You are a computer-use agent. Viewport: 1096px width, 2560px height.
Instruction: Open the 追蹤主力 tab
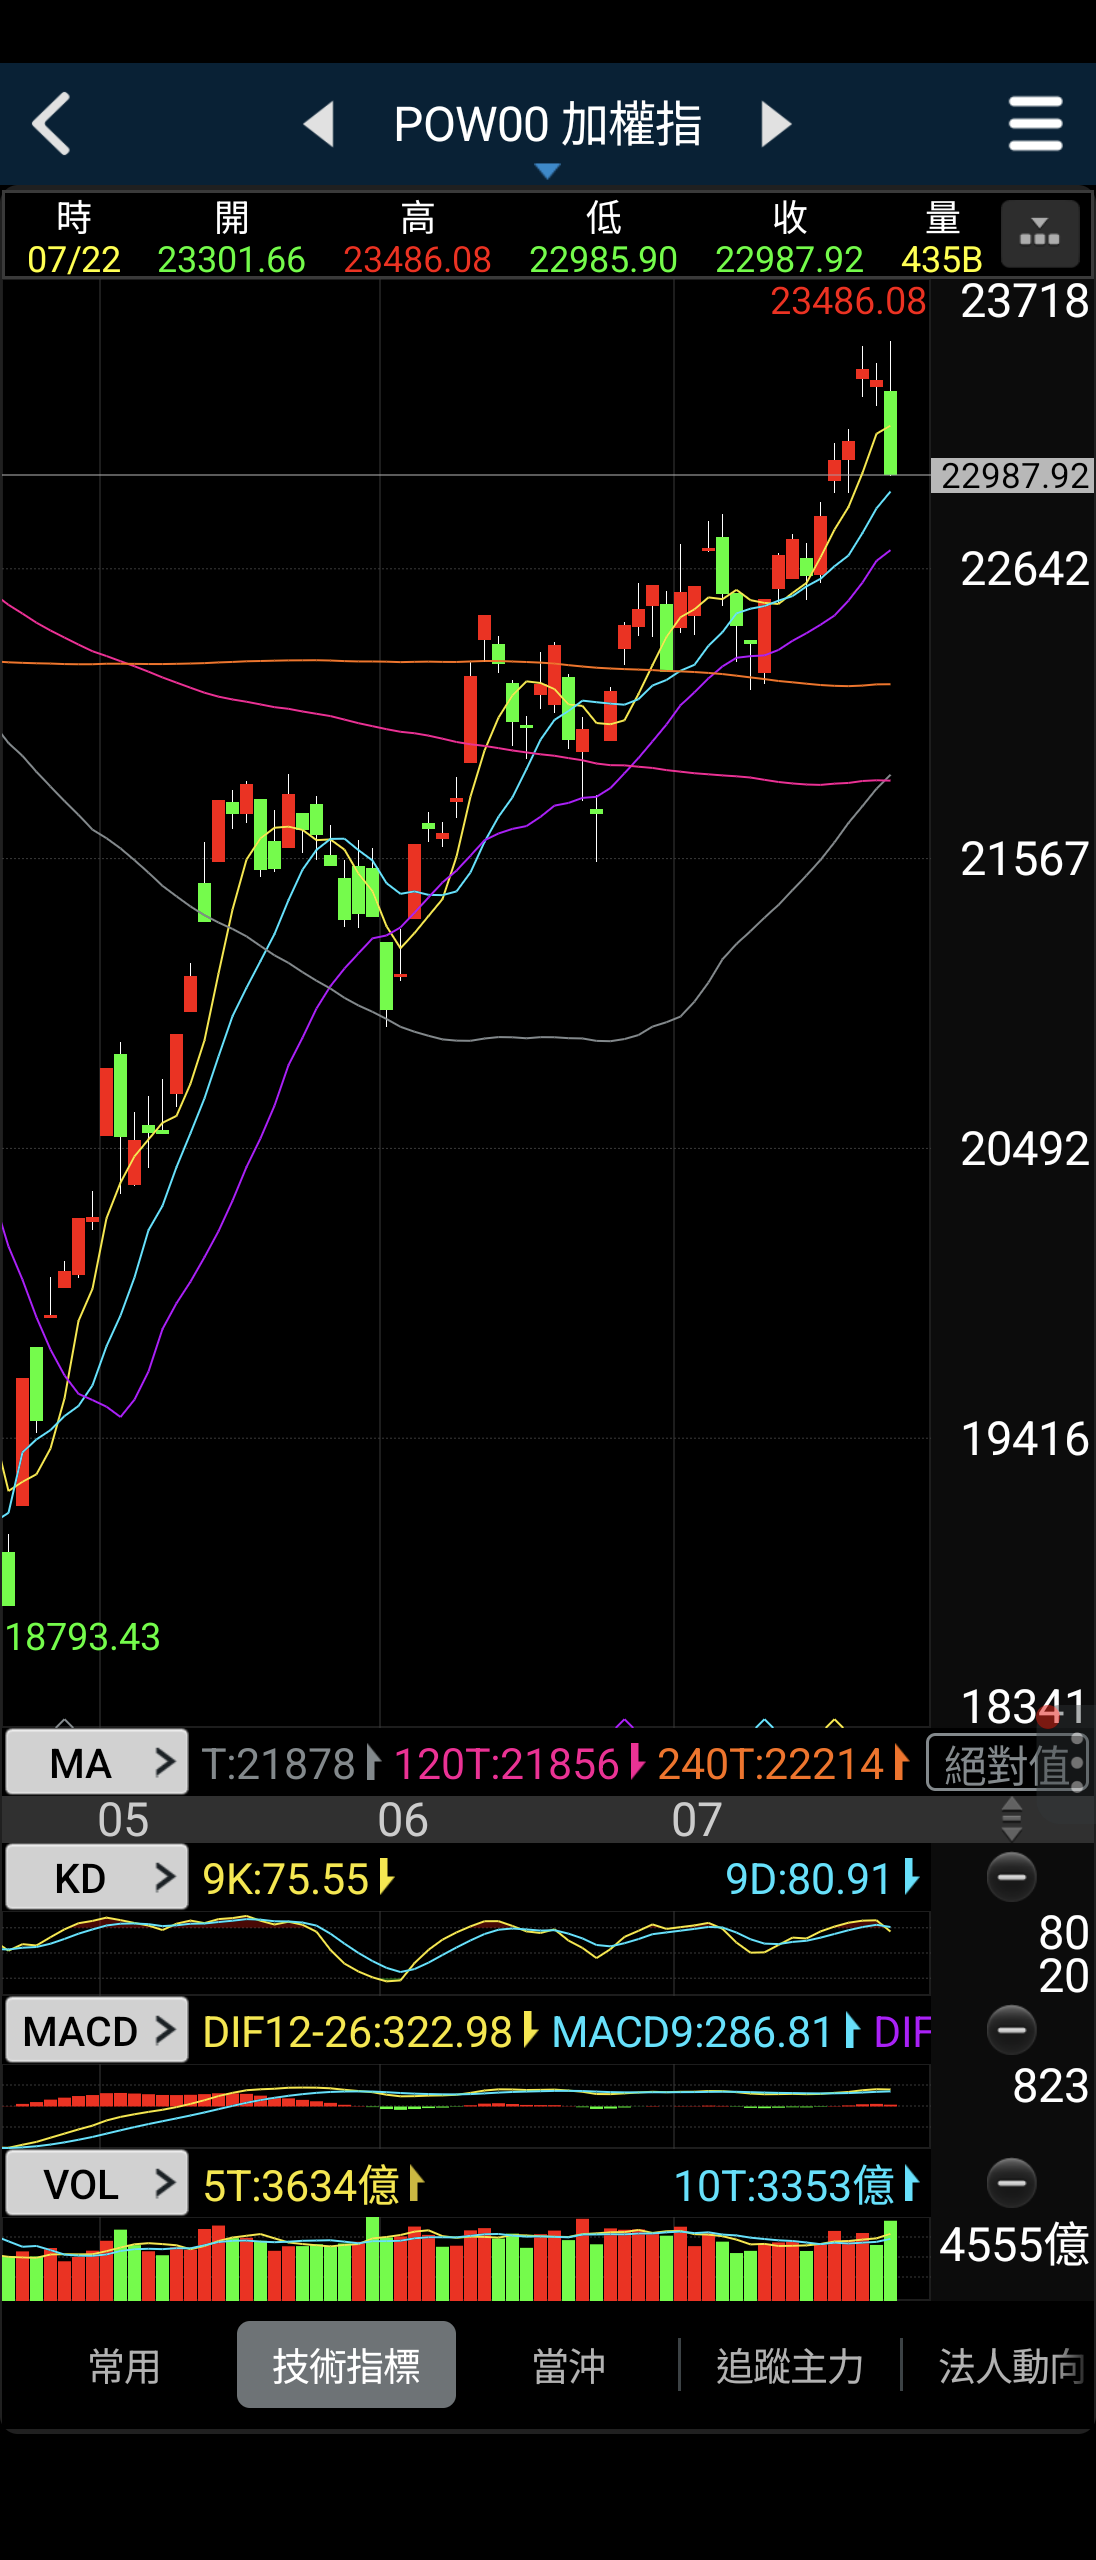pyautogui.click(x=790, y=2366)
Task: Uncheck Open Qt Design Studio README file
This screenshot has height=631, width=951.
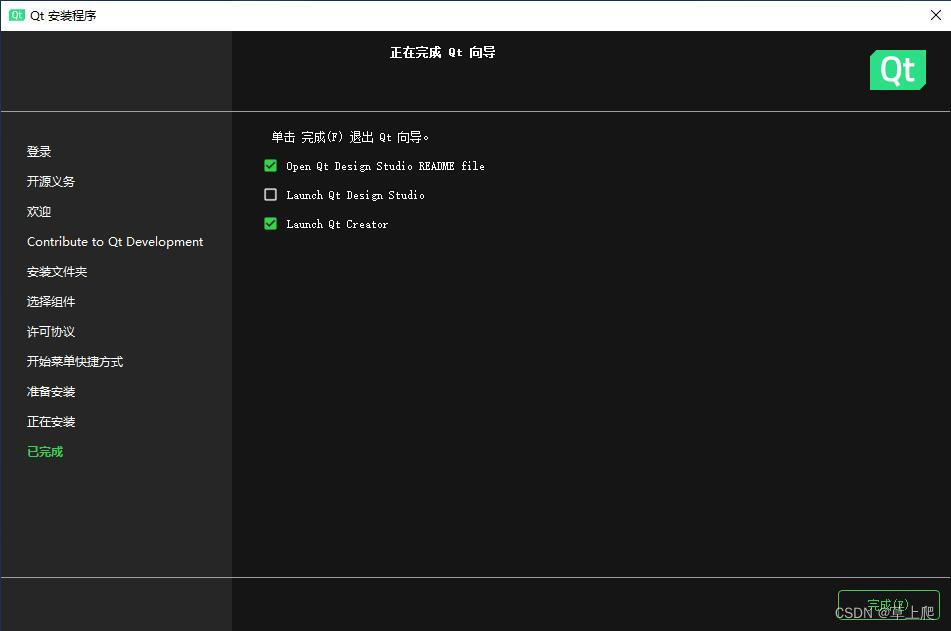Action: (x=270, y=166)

^^^^

• _Work instruction_:
Output the entries verbatim, skipping images.

• _Solved problem_:
You are a computer-use agent. Viewport: 1096px width, 2560px height.
Instruction: Open the 追蹤主力 tab
pyautogui.click(x=790, y=2366)
Task: Uncheck Open Qt Design Studio README file
This screenshot has height=631, width=951.
Action: (x=270, y=166)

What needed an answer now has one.